I thought I'd give her a chance to test her code-breaking skills. “3, 35, 18, 39.”

“Lithium, bromine, argon, yttrium,” she replied. “Li, Br, Ar, Y. Library. That's easy enough.”

Just as we had that first day beneath CCNY, our Omega team was arriving separately. We walked through the library without turning on any lights, navigating the stacks and the bookcases quickly. We took the stairs down to special collections, where the air had the scent of dust and old literature.

“Look at those girls!”

We looked across the room to see Mom waiting for us. The security light over her head gave her a slight green haze.

“I miss you two so much.”

She came over and hugged us, and before the others arrived we spent a few minutes talking about mundane things like our plans for the summer and the particulars of Beth's job at the drama camp. Those are the details that meant the most to her, the little things that filled in the pictures of our lives.
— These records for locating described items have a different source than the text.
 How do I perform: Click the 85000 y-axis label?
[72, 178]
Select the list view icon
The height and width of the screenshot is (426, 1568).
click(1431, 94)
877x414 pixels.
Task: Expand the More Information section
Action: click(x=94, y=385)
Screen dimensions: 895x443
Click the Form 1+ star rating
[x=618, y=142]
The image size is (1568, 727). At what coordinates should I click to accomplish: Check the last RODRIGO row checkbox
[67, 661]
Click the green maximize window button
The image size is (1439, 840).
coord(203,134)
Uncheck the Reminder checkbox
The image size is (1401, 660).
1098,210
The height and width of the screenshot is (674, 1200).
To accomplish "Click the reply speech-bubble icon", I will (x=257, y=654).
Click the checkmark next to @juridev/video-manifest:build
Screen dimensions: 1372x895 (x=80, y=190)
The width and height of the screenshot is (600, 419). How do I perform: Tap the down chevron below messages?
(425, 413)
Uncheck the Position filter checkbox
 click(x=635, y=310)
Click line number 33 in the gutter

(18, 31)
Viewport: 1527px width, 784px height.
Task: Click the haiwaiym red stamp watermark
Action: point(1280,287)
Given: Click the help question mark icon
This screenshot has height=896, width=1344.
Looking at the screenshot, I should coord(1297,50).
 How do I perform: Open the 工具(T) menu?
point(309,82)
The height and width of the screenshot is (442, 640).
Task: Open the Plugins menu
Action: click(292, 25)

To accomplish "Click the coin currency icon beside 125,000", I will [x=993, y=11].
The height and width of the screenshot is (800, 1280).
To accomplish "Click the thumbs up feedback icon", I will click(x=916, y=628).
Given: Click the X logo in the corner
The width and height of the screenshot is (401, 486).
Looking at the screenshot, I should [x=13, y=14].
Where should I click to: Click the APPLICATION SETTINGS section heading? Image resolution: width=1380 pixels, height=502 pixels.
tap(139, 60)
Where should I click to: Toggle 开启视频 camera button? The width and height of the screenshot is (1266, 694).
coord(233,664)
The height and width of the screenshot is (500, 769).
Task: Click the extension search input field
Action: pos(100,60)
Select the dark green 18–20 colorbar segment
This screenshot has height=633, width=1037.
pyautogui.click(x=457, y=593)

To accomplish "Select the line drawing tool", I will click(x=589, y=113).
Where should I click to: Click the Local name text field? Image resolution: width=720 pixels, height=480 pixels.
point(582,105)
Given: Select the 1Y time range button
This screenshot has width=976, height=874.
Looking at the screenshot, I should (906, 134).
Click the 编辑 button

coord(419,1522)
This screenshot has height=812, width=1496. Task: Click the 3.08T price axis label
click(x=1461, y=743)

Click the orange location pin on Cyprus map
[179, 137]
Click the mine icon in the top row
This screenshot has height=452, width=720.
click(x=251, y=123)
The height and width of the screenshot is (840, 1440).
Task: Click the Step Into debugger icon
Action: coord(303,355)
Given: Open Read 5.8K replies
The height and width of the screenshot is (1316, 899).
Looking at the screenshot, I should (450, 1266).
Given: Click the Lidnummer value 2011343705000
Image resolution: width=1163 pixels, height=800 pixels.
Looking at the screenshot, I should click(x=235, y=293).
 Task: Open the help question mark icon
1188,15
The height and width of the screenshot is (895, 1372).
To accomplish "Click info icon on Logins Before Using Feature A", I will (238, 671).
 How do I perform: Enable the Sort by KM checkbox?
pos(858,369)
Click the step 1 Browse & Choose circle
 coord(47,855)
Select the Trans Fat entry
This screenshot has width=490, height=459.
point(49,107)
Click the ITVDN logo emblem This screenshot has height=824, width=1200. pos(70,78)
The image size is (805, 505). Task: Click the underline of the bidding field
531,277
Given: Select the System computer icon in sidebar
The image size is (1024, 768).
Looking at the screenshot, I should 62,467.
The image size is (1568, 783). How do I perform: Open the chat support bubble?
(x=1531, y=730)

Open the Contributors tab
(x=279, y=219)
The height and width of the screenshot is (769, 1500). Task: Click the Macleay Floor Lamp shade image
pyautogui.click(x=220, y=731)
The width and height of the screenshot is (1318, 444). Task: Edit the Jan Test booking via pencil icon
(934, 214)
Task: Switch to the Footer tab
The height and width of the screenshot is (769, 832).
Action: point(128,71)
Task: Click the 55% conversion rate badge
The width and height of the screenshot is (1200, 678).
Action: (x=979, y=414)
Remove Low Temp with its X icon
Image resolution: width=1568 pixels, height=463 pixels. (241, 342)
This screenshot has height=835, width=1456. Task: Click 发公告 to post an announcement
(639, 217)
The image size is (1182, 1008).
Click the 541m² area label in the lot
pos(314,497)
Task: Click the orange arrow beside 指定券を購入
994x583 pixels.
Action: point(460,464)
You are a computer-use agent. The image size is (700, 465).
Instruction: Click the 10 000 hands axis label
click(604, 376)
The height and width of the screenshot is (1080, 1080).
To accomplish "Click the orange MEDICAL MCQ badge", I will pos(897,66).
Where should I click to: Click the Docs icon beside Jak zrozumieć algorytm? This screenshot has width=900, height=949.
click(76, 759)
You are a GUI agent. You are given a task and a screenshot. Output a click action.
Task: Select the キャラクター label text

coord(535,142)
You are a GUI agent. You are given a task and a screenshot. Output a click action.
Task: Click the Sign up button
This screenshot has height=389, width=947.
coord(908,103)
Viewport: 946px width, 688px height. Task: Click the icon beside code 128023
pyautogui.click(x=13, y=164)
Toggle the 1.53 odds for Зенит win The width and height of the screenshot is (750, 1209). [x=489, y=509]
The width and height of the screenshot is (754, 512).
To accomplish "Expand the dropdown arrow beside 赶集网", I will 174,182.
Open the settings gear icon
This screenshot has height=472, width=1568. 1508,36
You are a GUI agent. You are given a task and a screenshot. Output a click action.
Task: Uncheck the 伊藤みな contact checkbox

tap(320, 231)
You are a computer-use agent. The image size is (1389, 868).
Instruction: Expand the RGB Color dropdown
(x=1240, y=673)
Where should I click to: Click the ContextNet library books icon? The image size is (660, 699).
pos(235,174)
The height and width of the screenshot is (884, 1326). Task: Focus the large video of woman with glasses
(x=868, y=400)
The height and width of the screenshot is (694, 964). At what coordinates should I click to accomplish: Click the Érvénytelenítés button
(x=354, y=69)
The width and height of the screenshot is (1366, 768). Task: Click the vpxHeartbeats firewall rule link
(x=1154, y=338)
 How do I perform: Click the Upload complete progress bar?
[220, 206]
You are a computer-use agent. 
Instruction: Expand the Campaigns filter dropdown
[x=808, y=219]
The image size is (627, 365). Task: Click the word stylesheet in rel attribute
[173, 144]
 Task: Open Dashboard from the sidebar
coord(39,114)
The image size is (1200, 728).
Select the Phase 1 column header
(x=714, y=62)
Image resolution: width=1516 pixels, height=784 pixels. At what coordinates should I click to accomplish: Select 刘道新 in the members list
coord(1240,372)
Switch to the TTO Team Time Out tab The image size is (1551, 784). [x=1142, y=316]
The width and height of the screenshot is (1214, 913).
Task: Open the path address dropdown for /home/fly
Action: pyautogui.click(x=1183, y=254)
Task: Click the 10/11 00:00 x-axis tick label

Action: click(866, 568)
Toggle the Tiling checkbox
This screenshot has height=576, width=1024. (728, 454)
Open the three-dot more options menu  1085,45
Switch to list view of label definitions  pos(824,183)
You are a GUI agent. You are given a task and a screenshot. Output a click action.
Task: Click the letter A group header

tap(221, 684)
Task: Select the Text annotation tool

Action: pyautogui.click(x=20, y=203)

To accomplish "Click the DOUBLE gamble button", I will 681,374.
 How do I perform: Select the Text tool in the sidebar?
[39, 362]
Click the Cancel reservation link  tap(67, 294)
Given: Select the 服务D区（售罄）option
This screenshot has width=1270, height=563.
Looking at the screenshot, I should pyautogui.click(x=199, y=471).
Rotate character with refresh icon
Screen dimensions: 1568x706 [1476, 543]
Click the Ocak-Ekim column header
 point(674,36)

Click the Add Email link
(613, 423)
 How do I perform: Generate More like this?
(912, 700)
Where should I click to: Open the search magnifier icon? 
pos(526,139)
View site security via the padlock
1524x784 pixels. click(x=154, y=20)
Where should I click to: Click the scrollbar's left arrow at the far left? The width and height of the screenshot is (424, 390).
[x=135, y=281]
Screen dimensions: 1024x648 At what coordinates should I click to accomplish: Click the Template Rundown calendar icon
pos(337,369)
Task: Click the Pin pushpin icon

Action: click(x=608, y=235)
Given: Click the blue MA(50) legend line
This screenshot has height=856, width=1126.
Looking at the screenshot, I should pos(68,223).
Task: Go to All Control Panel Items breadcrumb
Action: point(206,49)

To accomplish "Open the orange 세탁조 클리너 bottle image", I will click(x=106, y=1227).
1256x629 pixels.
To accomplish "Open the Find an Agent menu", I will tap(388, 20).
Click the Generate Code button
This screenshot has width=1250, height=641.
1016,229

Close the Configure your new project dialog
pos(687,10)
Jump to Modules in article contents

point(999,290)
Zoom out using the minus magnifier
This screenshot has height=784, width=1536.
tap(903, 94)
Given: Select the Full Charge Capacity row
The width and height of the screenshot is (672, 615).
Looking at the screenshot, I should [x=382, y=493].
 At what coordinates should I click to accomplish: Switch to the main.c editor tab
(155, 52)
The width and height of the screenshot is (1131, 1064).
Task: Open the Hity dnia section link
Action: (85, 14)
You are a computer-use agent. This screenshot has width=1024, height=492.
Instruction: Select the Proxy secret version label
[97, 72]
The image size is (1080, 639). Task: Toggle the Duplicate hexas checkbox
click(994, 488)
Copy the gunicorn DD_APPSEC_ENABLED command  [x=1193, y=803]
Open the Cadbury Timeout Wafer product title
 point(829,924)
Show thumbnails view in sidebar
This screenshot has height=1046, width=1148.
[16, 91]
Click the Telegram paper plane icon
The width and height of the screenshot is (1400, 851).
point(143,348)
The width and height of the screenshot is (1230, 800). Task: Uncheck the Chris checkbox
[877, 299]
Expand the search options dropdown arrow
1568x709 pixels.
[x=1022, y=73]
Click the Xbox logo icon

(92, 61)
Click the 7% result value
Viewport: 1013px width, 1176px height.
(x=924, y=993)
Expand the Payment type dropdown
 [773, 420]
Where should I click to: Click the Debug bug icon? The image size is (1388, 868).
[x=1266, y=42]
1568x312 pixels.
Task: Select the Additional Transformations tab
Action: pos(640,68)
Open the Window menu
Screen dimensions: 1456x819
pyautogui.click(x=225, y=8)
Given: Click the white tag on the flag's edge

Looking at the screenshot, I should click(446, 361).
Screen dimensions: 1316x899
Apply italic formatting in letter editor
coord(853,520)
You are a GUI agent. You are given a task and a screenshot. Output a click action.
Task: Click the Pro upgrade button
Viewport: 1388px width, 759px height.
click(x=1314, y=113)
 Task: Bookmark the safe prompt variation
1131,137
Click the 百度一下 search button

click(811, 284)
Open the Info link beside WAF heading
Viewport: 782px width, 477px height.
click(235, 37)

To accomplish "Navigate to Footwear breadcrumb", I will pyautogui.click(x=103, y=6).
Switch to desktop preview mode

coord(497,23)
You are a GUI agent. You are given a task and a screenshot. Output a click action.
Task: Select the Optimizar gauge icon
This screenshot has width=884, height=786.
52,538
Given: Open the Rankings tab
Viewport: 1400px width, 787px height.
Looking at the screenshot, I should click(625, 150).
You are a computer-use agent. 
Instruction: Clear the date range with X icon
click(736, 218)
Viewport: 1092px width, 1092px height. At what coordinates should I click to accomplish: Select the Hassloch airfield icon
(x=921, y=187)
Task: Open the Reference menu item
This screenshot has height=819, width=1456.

Alex and Grayson joined us a few minutes later. And a few minutes after that Natalie arrived with Liberty.

“So I hear you guys have been busy,” Mom said. “Let's see if we can figure out what to do next.”

She led us back through the special collections to a small reading room. It looked like something you'd find in an old English manor, with a pair of overstuffed chairs, floor to ceiling oak bookcases, and even a fireplace. Without hesitating she walked right up to the fireplace, ducked down, and entered it. She pushed on the brick wall in the back and it opened up onto a staircase.

“This way,” she said, directing us down the staircase.

This led us to a cozy studio apartment that had a similar vibe as the reading room. There were bookcases and books everywhere.

“Welcome to my home,” said Milton Blackwell as he greeted each one of us with a hearty handshake.

“I thought your home was the lab underneath CCNY,” I said.

He laughed. “When you're over 140 years old, you get to have more than one. That's more my home to work and this is more my home to relax and think. It's where I lived the whole time I was principal of MIST. I like it because it keeps me close to school and because it comes with a fully-stocked library upstairs.”

We all settled down on comfortable couches, and he poured us hot tea and served cookies.

“Liberty filled us in on most of what you've learned, but we wanted to get everybody together,” Mom said. “Let's go around the room and try to paint a full picture of what Marek's up to.”

“First of all, he's stealing hundreds of millions of dollars from the Federal Reserve Bank,” Grayson said. “He was part of the construction team that built the vault back in the 1920s and he must have left some sort of back door entrance that cuts through the Manhattan schist. All the security is focused on protecting it from above ground. No one would have thought you could come from underneath.”

“That's not even the brilliant part,” said Alex. “Tell him how he's beating all the checks and balances.”

“He's swapping the gold bars a few at a time with bars made out of tungsten and coated with a layer of gold.”

Milton's head bobbed up and down as he did some mental calculations. “That
is
brilliant. Their properties are almost identical. They'd pass a lot of tests.”

“That's exactly right,” said Grayson.